Windows NT, like other network operating systems, employs comprehensive error and informational logging routines. Every program and process theoretically could have its own logging utility, but Microsoft has come up with a rather slick utility, Event Viewer, which, through log files, tracks all events on a particular Windows NT computer.
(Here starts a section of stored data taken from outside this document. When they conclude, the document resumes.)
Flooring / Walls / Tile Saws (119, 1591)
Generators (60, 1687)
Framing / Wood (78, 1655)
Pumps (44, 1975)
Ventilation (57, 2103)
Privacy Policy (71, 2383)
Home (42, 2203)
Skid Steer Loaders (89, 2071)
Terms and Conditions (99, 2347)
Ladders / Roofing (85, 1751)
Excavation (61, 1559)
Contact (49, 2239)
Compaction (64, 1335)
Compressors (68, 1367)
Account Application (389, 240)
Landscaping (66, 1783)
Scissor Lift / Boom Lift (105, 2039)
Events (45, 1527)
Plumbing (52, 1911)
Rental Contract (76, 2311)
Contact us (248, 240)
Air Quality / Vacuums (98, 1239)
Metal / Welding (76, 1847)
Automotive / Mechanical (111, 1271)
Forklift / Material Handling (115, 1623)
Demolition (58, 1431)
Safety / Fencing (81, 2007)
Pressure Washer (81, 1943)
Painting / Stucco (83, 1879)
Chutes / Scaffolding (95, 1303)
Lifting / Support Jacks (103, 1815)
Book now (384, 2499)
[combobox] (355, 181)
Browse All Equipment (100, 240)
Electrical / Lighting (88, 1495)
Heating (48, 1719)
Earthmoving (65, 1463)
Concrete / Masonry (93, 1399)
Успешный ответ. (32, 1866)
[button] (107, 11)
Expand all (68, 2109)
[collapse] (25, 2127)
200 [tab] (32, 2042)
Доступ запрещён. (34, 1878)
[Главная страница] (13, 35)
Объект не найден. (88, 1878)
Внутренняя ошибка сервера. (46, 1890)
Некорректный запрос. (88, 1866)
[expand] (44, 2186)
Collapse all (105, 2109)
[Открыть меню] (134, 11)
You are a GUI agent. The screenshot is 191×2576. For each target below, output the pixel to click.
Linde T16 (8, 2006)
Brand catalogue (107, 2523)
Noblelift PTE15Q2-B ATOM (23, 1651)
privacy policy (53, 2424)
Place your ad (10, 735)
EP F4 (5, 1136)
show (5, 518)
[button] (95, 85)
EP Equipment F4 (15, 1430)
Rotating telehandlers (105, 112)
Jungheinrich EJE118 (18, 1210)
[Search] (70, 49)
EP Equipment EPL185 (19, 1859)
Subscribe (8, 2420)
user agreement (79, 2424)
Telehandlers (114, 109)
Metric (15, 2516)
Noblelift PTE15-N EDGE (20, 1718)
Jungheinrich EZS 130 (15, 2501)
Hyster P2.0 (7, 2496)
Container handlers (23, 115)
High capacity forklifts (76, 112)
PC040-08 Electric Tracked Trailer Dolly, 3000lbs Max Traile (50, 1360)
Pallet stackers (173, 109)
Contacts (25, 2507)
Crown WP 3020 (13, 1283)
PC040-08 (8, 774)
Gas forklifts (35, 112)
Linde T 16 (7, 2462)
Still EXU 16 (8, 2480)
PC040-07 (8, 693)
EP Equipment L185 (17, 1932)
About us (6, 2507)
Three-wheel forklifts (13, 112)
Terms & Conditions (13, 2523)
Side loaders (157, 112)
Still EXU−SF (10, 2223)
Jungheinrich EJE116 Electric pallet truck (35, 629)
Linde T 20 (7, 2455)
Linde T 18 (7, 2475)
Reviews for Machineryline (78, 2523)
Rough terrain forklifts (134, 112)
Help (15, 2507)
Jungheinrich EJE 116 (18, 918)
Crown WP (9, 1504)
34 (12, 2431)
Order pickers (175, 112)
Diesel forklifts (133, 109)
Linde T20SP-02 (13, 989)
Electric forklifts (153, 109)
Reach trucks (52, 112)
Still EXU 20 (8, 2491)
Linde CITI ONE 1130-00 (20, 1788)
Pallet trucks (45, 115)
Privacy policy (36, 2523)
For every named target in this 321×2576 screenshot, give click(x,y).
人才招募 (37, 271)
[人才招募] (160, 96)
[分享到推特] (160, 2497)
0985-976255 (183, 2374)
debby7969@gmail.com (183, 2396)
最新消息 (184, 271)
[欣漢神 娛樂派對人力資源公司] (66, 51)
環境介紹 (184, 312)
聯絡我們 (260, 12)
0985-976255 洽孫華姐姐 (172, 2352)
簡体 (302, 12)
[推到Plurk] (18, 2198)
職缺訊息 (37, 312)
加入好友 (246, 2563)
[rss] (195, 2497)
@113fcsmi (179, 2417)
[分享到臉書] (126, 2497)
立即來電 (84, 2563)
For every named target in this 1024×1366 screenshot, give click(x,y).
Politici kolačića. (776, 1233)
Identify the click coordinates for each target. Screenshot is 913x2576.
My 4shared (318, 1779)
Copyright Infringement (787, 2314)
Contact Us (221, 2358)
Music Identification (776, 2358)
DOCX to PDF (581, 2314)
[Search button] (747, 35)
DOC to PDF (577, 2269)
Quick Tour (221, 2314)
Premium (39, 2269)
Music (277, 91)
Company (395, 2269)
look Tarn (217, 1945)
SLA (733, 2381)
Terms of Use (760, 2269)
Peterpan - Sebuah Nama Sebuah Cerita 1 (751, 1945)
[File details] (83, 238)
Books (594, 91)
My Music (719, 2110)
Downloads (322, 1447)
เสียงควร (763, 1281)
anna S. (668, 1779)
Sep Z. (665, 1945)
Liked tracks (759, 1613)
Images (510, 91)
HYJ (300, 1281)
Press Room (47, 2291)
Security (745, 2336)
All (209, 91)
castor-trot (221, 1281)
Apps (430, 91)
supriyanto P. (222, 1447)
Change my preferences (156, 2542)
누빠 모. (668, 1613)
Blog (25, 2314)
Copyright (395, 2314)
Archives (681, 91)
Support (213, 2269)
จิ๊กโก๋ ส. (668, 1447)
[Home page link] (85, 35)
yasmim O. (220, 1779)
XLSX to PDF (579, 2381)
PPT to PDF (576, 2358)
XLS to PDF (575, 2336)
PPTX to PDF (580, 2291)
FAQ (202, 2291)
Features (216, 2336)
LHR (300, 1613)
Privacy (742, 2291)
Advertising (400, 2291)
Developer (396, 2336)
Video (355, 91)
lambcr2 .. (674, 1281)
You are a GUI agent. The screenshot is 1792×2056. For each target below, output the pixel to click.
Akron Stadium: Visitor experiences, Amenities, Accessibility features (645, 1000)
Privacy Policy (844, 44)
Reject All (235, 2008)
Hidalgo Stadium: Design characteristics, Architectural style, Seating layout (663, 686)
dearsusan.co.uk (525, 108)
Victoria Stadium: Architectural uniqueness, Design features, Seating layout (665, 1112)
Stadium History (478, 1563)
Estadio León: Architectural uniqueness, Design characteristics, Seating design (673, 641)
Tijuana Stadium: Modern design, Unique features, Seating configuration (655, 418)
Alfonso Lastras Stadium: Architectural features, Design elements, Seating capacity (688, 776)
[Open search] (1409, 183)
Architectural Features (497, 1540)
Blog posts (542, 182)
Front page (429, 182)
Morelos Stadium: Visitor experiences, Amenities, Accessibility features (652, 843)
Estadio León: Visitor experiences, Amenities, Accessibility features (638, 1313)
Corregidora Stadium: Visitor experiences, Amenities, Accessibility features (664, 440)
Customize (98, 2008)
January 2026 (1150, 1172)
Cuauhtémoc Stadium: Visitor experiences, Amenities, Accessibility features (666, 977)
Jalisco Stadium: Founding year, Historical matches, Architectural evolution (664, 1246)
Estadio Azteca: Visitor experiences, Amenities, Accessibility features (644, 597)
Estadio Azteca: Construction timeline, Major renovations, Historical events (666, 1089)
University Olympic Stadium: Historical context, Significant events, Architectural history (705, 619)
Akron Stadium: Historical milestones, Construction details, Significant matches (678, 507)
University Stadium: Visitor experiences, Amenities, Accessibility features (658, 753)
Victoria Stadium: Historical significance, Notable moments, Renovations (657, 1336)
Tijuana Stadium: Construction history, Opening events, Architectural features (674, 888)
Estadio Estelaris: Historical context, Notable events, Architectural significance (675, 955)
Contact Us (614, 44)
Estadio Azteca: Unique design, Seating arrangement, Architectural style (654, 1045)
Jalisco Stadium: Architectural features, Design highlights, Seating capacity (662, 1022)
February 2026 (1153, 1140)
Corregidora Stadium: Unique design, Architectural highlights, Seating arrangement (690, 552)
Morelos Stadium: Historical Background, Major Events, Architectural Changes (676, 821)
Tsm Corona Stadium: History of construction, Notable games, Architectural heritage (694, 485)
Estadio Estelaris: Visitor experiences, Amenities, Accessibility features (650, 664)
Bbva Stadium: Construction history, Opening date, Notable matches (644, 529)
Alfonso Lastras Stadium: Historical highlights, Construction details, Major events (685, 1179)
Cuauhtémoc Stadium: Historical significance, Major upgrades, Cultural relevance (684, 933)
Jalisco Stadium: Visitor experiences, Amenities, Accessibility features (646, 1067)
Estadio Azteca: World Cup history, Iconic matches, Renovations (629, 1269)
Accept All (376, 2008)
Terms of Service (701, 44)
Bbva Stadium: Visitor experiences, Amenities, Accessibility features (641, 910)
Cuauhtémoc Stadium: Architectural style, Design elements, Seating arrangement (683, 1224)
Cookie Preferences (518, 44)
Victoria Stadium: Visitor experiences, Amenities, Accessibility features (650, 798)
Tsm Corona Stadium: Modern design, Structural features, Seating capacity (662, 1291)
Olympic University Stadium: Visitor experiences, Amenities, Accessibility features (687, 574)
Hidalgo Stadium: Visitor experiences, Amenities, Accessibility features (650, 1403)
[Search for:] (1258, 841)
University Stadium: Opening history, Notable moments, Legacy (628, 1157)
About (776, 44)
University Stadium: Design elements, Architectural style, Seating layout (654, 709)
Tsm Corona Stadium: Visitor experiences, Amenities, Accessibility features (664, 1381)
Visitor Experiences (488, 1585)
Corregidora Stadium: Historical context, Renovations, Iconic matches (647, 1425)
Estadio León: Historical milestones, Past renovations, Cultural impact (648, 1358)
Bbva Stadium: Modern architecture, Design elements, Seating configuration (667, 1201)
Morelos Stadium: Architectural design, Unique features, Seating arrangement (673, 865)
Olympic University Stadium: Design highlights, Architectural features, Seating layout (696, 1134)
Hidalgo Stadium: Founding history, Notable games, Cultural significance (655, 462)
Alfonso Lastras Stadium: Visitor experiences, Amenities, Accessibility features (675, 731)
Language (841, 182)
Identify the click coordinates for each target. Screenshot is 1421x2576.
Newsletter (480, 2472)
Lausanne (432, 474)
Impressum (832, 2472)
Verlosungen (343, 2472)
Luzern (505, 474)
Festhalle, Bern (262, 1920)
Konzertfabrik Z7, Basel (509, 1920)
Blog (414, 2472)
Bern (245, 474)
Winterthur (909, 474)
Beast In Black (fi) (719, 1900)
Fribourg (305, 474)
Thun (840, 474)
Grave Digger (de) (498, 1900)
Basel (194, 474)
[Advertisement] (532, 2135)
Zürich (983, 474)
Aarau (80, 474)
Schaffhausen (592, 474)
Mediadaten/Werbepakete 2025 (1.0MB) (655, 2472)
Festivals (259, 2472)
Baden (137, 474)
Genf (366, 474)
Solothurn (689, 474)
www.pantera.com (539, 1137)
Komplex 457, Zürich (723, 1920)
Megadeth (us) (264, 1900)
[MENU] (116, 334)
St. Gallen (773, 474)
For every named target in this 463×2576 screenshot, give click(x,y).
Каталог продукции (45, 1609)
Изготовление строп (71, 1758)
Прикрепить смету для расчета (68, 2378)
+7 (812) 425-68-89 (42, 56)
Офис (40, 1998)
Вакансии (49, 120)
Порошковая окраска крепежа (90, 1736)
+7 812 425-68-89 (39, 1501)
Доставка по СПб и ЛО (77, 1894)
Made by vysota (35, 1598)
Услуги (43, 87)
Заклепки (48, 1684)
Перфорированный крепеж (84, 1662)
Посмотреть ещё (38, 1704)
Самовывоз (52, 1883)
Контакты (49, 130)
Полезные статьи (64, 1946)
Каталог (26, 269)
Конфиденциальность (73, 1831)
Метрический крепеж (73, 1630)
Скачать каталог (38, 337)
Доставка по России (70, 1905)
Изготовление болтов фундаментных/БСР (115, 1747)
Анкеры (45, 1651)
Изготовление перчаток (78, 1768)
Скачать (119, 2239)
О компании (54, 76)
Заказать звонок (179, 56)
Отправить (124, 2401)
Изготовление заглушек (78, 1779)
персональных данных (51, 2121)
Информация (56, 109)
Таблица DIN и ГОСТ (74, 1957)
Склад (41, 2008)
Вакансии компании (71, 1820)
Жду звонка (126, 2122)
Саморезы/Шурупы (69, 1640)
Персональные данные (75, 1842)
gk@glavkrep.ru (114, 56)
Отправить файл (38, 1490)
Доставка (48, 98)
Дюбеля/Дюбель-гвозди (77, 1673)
Normally, though, you must be an administrator or a member of the Administrators group to have access to Event Viewer.

To use Event Viewer, follow these steps:

1. Choose Start - Programs - Administrative Tools (Common) to open the Select Computer dialog box:
2. In the Computer field, enter the UNC (Universal Naming Convention) name of the computer whose events you want to view.
3. If you are connected to a Windows NT network over a slower link, such as a slow WAN link or a dial-up connection, click the Low Speed Connection check box to optimize Event Viewer for running over the lower-speed connection.
4. Click OK.
5. To view a log file, select it from the list
6. To view a different log file, choose Log - Select Computer.

The first time you open Event Viewer, you will automatically be brought to the System Log. Subsequently, when you open Event Viewer, the first log you see is the one you were last viewing.

Warning Even though this list displays Windows 95/98 computers, you cannot view log files on those computers because their logging system isn’t designed to interface with Event Viewer.


Using Event Viewer, you can take a look at three types of files:

The System Log
The Security Log
The Application Log


Tip To view the log files of any Windows NT machine from your Windows 95/98 client, copy the Server Tools from the Windows NT Server CD to your hard disk and create a shortcut for them. The Server Tools directory is located in the \CLIENTS\SRVTOOLS\ directory on the Windows NT Server Installation CD.